* _Exercise requirements_:
Say how many lines in the data below contain the word "field", and give no other text.
*** Begin section ***
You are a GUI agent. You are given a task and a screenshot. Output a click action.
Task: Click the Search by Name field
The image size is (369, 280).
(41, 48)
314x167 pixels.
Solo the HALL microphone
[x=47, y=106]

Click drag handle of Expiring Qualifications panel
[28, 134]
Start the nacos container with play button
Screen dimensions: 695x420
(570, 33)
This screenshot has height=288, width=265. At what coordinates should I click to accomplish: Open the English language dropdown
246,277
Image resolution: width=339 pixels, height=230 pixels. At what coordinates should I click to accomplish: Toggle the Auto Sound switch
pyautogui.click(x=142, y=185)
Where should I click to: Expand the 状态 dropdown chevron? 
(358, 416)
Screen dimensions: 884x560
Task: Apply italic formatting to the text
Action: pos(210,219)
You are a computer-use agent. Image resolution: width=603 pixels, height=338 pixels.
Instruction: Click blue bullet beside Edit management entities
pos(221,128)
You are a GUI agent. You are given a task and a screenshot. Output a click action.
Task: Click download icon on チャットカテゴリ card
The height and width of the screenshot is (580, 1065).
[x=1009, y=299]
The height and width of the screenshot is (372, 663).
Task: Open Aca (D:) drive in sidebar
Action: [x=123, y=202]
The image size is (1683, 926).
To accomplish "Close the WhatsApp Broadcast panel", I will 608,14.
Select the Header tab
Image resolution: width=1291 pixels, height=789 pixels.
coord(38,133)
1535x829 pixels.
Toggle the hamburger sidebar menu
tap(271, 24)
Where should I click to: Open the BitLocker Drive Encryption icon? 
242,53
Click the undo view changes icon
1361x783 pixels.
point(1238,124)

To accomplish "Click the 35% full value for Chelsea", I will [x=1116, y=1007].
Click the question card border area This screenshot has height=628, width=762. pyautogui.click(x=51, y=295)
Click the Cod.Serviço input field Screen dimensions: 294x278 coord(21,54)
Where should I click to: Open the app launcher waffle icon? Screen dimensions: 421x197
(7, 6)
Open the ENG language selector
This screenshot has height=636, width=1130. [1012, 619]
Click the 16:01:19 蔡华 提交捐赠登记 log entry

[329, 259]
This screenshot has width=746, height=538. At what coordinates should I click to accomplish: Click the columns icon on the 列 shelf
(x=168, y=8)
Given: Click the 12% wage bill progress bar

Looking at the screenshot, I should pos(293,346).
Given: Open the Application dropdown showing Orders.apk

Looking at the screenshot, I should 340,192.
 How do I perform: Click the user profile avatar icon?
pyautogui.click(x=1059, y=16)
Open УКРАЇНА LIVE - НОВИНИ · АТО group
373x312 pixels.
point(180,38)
*** End section ***
* _Reply to the task_:
2